About our Guest Author

Allan O'Neil Allan O’Neil has worked in Australia’s wholesale energy markets since their creation in the mid-1990’s, in trading, risk management, forecasting and analytical roles with major NEM electricity and gas retail and generation companies.

He is now an independent energy markets consultant, working with clients on projects across a spectrum of wholesale, retail, electricity and gas issues.

You can view Allan’s LinkedIn profile here.

Allan will be occasionally reviewing market events here on WattClarity

Allan has also begun providing an on-site educational service covering how spot prices are set in the NEM, and other important aspects of the physical electricity market – further details here.

6 Comments on "Out with a bang or a whimper? And a puzzle or two."

  1. Great summary Alan! Interesting times, particularly with the Victorian emergency solar backstop applying to small scale generation from mid this year.

  2. Still waiting for somebody to explain how wind and solar reduce retail electricity prices.

    I feel obliged to point out that a state’s demand met almost entirely by behind the meter solar sees the transmission grid at very low utilisation. But that grid is not paid for by utilisation, it’s paid for by guaranteed returns on the amount of stuff it owns. So it costs the same whether you use it or not.

    And since the grid is growing, AND the grid operators now have responsibility for network stability, the costs can only increase.

    For some reason nobody talks about it.

  3. It would seem that safe minimum demand was calculated when most generating units were typically 400-700 MW and had response rates of <1% per minute. The loss of one generator or transmission line when only eight were online would be a significant disruption, which would probably trigger further shutdowns, just as the 400 MW loss of Callide C4 led to the loss of 2,300 MW of generation as other units tripped off to protect themselves from instability.

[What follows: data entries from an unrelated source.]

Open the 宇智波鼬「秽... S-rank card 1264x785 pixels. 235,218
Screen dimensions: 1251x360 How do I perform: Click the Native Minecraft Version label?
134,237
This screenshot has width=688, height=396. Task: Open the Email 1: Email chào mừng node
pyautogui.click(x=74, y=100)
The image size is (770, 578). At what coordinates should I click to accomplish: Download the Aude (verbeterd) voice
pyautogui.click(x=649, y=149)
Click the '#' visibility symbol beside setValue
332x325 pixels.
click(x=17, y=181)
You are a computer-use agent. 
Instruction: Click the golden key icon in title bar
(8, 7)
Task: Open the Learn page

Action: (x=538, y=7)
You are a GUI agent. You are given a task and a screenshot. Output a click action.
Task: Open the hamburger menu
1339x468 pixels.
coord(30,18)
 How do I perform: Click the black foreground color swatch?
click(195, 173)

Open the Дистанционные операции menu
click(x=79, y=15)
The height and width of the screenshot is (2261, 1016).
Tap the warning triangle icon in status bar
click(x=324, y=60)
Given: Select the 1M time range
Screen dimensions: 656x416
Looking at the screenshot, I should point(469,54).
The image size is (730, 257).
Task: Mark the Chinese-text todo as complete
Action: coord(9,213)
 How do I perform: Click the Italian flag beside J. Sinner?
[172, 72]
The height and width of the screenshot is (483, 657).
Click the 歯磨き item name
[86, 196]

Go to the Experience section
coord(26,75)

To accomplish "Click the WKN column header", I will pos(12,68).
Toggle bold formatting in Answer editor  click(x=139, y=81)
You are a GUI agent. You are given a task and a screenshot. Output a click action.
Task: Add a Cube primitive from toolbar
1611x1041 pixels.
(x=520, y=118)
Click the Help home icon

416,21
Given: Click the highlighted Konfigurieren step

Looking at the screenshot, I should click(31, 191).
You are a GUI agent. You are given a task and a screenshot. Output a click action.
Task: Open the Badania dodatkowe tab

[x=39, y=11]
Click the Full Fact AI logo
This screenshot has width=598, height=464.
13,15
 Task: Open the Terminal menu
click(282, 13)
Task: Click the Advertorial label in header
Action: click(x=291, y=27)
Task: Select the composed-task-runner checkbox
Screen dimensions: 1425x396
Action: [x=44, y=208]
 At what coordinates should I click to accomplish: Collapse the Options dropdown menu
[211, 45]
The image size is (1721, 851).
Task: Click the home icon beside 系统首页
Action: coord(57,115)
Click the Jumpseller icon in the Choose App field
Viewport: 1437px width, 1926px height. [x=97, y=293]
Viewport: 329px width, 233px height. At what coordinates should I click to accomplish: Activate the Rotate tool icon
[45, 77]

    Now however, not only batteries and the newly installed syncons but curtailed wind and solar facilities can respond within milli-seconds. In addition, the tightening of primary frequency control requirements on conventional generators means that gas, coal and hydro plants also respond more quickly to disturbances. Thus, the minimum safe level of generation will gradually decline in Victoria, then NSW and Queensland, just as it has declined from 250MW to 80 MW in SA.

    In fact, it is clear that SA can already run on zero gas for hours if not days at a time but the risk of a mistake both in short term load shedding and the long-term political risk to the whole transition are not worth the benefit of saving 80 MW of gas generation.

    Similarly, because across Victoria and SA it appears around 600-800 MW of wind and solar was being curtailed and in Tasmania and Victoria 4,300 MW of hydro was only running at less than 500 MW while batteries were actually drawing power, it is quite possible that Victoria/SA/Tasmania could have run at 100% renewables for at least four hours if Victoria's coal plants were flexible enough.

    • Thanks Peter

      I don’t think the minimum demand issue is to do with loss of a large unit – Victoria is strongly interconnected to three other regions and frequency control wouldn’t be the problem. I’m still inclined to think it’s something a bit more arcane like voltage control, or Victorian AUFLS becoming ineffective because many distribution feeders would be carrying only small net loads with relatively low demand but high rooftop PV generation.


  4. “an elevated risk of insufficient demand to maintain a secure operating state”
    Shouldn’t that be
    “an elevated risk of over supply to maintain a secure operating state”

    Do the curtailed wind and solar farms get paid for production loss?

    • Hi Peter – I think the AEMO wording is appropriate. Potential oversupply is readily managed – at worst AEMO could direct generation off; on the other hand issues like voltage control or impairment of AUFLS capacity are related to low operational demand, not excess large scale supply.

      Wind and solar was not curtailed in most cases – they simply offered their output to the market at prices not low enough to get dispatched. Nor would they want to have been dispatched at -$400/MWh. Generation curtailment (resulting from network constraints) does not get compensated in the NEM in any case.